Terkadang, menurut Dasa, ucapan Terra tidak sesuai dengan umurnya. Mungkin saja, dalam diri Terra sebenarnya ada nenek-nenek yang bersemayam.

"Dulu Indonesia dijajah oleh nenek moyang lo. Sekarang, lo yang ngejajah SMA Merdeka. Udah jadi waketos, maksa wali kelas buat jadiin ketua kelas pula. Gue takut suatu hari nanti lo ngejajah Indonesia dan jadi presiden," ucap Dasa pedas dan sontak mendapat decakan dari Terra. Tapi Terra sama sekali tidak marah. Ia malah geli mendengar ucapan Dasa.

Terra sudah terbiasa mendengar pernyataan seperti itu.
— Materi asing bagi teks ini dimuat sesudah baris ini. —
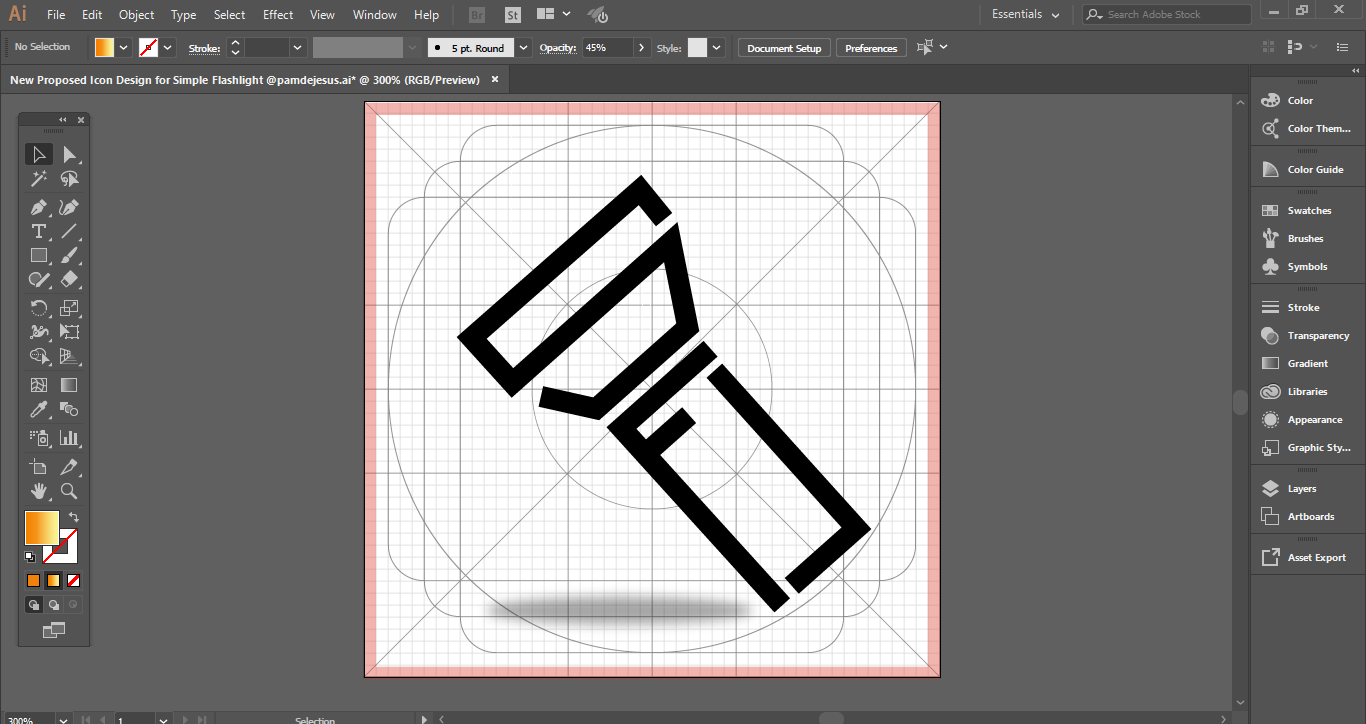Select the Type tool
The width and height of the screenshot is (1366, 724).
click(x=39, y=231)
Saat SD dan SMP, tiap belajar sejarah kemerdekaan Indonesia, teman-teman kelasnya selalu mengejeknya 'penjajah' karena mata Terra yang mirip abinya, biru. Padahal dalam diri Terra juga mengalir darah pribumi totok uminya. Darah yang membuat Terra mencintai Indonesia tanpa cela.
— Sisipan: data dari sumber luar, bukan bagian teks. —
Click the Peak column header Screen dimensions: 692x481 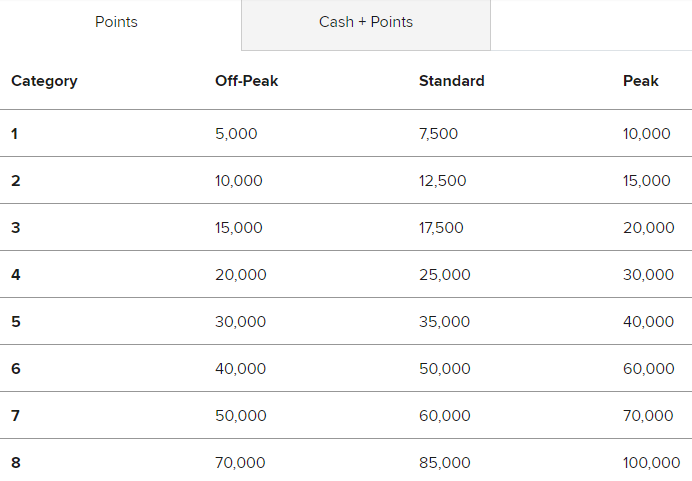[x=640, y=81]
"Lo juga ngejajah gue," ucap Dasa lagi.

Bukan cuma gue, seisi SMA Merdeka juga lo jajah, lanjut Dasa dalam hati.

Kesal

Tapi, meskipun kesal, Dasa tetap tidak berdaya menolak ajakan (read: paksaan) Terra untuk pergi ke pameran.

Kalau Dasa bisa kokoh sedikit saja menghadapi Terra, ia tidak akan berada di sini. Di trotoar, berjalan berdua dengan Terra, panas-panasan pula. Apalagi Terra menolak ajakan Dasa untuk naik motor bersama dengan alasan 'tempatnya dekat dan kita bukan mahram'. Meskipun Dasa lupa penjelasan lengkap tentang mahram, tapi dia menurut-menurut saja. 

"Dasa! Jalan kamu lambat sekali! Mau bertukar gender dengan saya?" Untuk pertama kalinya setelah berjalan entah berapa kian belas menit, Terra akhirnya bersuara.

Dasa mendengkus kesal. Terra tidak tahu saja, Dasa berjalan lambat untuk menghargai Terra. Konon kata Junior Lee, sohib Dasa yang punya gelar playboy, cewek tuh sangat lelet kalau jalan, kayak siput. Sedang cowok, karena kakinya panjang, jadi langkah mereka lebar-lebar. Dan hal ini membuat cewek-cewek menjadi bete. Kadang-kadang mengeluarkan jurus andalan (read: ngambek).

Nah, sekarang ini, Dasa hanya berusaha menerapkan ilmu 'percewekan' yang didapatkannya dari Junior itu pada Terra. Tapi Terra sepertinya bukan cewek. Karena bukannya tersanjung, malah minta tukaran gender.

"Percepat lagkah kamu! Masa kapten tim basket jalannya lambat?" omel Terra lagi. Kali ini sambil mengelap keringat. Kulit putihnya memerah, seperti udang rebus.

Melihat wajah Terra yang merah, Dasa jadi merasa bersalah—sedikit. Dan tanpa perintah dari otak, tangan Dasa bergerak sendiri membuka jaket, lalu menjatuhkannya ke kepala Terra.

Langkah Terra memelan. Ia menoleh ke arah Dasa, sedikit mendongak, dan menampakkan ekspresi bingung.